Except ARM32. ARM64 doesn't guarantee it to be valid in all cases either.

tovej 2 hours ago | parent | prev [-]

But that seems obvious. You can't load an integer from an unaligned address.

It's not only C-level is it. There's no (guarantee across architectures for) machine code for that either.

codeflo 2 hours ago | parent | next [-]

> You can't load an integer from an unaligned address.

You can, and the results are machine specific, clearly defined and well-documented. Ancient ARM raises an exception, modern ARM and x86 can do it with a performance penalty. It's only the C or C++ layer that is allowed to translate the code into arbitrary garbage, not the CPU.

matheusmoreira 2 hours ago | parent | prev | next [-]

Sure you can. In many architectures it works just fine. Works perfectly in x86_64, for example. It's just a little slower.

tovej an hour ago | parent [-]

In many architectures does not mean you can. The standard is supposed to cover all architectures.

matheusmoreira 30 minutes ago | parent [-]

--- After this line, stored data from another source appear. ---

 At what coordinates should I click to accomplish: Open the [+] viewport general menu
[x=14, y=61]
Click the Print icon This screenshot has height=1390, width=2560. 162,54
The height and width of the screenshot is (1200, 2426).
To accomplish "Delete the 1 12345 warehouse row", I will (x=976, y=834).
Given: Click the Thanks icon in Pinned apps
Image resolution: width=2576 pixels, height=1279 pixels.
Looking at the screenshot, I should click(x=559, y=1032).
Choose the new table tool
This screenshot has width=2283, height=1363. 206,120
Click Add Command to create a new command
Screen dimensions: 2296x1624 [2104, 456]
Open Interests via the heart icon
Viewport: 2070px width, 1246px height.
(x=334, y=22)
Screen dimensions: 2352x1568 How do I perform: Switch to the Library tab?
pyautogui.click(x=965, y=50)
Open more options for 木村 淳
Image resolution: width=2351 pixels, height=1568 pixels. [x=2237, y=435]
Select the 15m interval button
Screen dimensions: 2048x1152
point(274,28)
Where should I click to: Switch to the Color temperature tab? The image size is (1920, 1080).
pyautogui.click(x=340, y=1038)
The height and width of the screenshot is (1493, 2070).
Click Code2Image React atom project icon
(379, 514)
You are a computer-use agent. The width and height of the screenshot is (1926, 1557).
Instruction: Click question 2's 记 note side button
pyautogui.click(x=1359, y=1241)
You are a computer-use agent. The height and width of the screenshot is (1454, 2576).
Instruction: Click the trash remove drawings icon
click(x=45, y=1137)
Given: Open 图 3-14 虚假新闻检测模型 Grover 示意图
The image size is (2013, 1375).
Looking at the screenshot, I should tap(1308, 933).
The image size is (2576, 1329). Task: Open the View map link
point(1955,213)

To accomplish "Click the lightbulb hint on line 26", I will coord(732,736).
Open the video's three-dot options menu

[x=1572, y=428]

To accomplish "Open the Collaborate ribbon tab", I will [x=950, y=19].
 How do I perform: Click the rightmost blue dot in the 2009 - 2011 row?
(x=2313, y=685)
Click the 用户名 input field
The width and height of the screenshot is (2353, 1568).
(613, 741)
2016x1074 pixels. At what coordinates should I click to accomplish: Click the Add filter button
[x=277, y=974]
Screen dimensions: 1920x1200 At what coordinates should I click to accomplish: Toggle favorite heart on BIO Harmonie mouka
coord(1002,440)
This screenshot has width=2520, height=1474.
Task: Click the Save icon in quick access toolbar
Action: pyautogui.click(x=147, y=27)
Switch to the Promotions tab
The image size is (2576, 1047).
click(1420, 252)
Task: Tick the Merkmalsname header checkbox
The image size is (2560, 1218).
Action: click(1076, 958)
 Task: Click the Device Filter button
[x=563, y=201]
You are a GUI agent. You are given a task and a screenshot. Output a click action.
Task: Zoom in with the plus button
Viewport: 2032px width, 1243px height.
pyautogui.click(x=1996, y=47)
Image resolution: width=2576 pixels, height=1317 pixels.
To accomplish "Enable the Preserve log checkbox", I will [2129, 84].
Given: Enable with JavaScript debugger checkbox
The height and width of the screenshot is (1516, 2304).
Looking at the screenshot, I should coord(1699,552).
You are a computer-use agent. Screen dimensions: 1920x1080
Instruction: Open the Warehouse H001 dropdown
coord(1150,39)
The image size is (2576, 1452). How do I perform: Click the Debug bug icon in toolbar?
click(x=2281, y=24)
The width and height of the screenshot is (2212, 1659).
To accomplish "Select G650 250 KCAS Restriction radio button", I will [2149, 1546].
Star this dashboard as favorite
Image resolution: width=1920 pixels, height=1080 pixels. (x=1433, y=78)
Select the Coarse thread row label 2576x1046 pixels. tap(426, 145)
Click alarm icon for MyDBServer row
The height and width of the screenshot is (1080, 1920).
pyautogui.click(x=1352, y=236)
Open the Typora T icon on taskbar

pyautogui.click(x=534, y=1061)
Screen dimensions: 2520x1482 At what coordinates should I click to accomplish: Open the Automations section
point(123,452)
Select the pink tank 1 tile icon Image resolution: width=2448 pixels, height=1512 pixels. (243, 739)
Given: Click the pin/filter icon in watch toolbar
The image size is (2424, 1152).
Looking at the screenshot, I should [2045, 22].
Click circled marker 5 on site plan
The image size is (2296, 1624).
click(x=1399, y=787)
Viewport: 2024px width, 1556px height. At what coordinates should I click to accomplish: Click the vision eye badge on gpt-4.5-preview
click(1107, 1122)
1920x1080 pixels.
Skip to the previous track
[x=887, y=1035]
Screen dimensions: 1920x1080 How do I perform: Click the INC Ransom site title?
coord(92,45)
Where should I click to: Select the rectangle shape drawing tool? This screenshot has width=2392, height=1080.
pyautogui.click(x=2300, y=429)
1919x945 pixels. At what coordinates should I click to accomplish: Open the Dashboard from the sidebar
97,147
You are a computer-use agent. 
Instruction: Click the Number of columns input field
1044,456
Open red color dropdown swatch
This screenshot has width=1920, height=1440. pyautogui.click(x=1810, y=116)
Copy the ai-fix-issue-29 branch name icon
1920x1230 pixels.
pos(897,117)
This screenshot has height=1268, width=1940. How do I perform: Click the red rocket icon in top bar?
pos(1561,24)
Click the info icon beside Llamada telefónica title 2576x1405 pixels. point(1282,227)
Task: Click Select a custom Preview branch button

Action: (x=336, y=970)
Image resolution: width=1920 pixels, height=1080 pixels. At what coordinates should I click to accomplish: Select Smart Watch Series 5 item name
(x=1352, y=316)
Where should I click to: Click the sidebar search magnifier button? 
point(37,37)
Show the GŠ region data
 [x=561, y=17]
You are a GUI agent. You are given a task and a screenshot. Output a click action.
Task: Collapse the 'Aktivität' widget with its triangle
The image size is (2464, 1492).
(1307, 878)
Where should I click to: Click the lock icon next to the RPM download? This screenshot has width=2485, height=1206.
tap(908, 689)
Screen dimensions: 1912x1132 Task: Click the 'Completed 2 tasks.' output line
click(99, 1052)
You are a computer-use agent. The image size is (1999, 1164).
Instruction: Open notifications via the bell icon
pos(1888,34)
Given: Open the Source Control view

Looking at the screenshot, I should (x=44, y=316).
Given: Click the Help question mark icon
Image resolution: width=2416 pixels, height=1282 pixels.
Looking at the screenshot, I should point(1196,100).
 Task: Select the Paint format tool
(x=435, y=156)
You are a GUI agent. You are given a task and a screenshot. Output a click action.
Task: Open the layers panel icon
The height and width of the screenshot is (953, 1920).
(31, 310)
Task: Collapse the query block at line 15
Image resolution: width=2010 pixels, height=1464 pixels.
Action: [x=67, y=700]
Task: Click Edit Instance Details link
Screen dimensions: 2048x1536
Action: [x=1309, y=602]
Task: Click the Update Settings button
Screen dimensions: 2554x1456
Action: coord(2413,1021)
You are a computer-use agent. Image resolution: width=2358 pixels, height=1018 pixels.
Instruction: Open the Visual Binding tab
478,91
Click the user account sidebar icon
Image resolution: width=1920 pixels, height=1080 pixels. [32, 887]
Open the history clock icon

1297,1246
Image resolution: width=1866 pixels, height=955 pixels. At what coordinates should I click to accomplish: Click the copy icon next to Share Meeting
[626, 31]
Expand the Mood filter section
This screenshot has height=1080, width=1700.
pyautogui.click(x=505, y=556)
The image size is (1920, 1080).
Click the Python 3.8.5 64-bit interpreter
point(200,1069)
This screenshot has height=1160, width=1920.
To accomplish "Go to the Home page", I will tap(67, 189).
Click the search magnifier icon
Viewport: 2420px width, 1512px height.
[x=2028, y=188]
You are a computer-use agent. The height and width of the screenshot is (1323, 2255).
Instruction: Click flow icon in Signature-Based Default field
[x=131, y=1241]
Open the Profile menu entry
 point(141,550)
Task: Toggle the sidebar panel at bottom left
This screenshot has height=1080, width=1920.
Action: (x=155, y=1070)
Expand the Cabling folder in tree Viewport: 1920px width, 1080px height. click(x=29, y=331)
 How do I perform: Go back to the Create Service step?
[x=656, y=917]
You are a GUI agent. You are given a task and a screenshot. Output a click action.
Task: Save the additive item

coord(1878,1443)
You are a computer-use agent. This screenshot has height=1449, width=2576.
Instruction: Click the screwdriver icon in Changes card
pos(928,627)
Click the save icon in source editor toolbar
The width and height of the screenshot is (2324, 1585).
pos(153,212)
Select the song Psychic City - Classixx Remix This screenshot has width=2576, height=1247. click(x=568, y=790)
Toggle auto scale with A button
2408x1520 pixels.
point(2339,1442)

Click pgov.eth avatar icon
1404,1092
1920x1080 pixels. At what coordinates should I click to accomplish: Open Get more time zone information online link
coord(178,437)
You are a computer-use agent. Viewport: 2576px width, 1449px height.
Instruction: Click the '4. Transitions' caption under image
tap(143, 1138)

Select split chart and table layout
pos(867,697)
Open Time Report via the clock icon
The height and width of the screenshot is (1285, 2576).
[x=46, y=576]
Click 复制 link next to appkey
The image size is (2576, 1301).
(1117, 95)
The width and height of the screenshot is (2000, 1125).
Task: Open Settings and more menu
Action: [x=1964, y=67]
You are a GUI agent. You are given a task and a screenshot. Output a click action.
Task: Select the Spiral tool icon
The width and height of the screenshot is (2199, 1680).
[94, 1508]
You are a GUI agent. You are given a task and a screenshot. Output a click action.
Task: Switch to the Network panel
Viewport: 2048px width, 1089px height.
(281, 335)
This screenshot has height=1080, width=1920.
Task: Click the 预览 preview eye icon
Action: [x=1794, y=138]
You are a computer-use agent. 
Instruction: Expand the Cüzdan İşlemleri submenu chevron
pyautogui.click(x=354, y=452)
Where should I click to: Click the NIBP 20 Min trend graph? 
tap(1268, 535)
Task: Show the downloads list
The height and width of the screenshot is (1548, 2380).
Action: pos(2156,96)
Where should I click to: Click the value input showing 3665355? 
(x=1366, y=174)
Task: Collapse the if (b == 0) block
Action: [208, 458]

If some architecture traps on unaligned access, then the compiler can and should simply generate the correct code so that it loads the integer piece by piece instead. Load multiple integers and shift and mask away the irrelevant bits, done. This is exactly what modern architectures already do in hardware. Works, it's just a little slower.

This is exactly what the compilers do if you use a packed structure to access unaligned data. Works everywhere, as expected. Compilers have always known what to do, they just weren't doing it. C standard says no.

The fact is the standard is garbage and the first thing every C programmer should learn is that they can and should ignore it. There is never any reason to wonder what the standard is supposed to do. The only thing that matters is what compilers actually do.

bluGill 3 minutes ago | parent [-]

The pointer might be something you forced. The compiler needs to do the right thing but if you set the pointer to an unaligned address because you have information on the hardware you can get this undefined situation with nothing the compiler can do about it.

mbel 2 hours ago | parent | prev | next [-]

Unless your code targets some exotic architecture, like idk x86.

cataphract 35 minutes ago | parent [-]

Not really. Wait until the compiler starts vectorizing your code and using instructions requiring alignment (like the ones with A or NT in the mnemonic).

pjc50 2 hours ago | parent | prev [-]

You missed the point: the pointer existing as a value of that type at all is UB, even if you never try to access anything through it and no corresponding machine code is ever emitted.

tovej an hour ago | parent [-]

Yes? I agree with that. I don't really see the issue there. The computer will allocate data in aligned addresses, so you would have to be doing something weird to begin with to access unaligned pointers. And aligned access is always better anyway. I guess packed structs are a thing if you're really byte golfing. Maybe compressed network data would also make sense.

But then I would assume you are aware of unaligned pointers, and have a sane way to parse that data, rather than read individual parts of it from a raw pointer.

I am curious, what would be a legitimate reason for an unaligned pointer to int?